* [EXERCISE AIM]:
Find every line below that contains the word "computer" and copy it out.

━━ DATA EXTRACT ━━

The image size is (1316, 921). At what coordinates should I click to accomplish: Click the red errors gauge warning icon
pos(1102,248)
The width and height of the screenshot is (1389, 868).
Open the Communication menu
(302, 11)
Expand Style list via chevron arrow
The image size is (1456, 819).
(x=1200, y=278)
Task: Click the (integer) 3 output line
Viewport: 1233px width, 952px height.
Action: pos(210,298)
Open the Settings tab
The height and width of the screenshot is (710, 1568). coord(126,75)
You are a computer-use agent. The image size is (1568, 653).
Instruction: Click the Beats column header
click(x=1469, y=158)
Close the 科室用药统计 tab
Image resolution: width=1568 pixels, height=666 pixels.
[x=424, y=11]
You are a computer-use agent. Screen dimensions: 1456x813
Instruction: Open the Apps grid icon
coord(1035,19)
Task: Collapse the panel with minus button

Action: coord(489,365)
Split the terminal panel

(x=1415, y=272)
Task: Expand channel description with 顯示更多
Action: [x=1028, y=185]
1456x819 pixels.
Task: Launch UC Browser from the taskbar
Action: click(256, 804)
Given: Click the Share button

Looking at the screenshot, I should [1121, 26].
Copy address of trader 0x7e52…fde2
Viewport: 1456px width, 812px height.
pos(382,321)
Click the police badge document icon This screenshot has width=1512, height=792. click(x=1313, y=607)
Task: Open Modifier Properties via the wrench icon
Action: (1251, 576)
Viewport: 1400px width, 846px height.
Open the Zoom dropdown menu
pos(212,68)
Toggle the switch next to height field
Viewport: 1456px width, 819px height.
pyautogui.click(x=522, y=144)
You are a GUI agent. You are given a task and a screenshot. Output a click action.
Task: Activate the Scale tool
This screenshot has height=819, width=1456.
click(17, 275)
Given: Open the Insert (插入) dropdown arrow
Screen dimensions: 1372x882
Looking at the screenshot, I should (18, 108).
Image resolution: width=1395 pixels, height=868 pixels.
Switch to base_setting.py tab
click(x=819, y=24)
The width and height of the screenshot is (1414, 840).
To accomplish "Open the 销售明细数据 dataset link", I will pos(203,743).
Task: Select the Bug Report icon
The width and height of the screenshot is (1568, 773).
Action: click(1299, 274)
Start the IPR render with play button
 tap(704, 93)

━━━

* [EXERCISE SOLUTION]:
You are a computer-use agent. The image size is (1568, 653).
You are a computer-use agent. Screen dimensions: 1456x813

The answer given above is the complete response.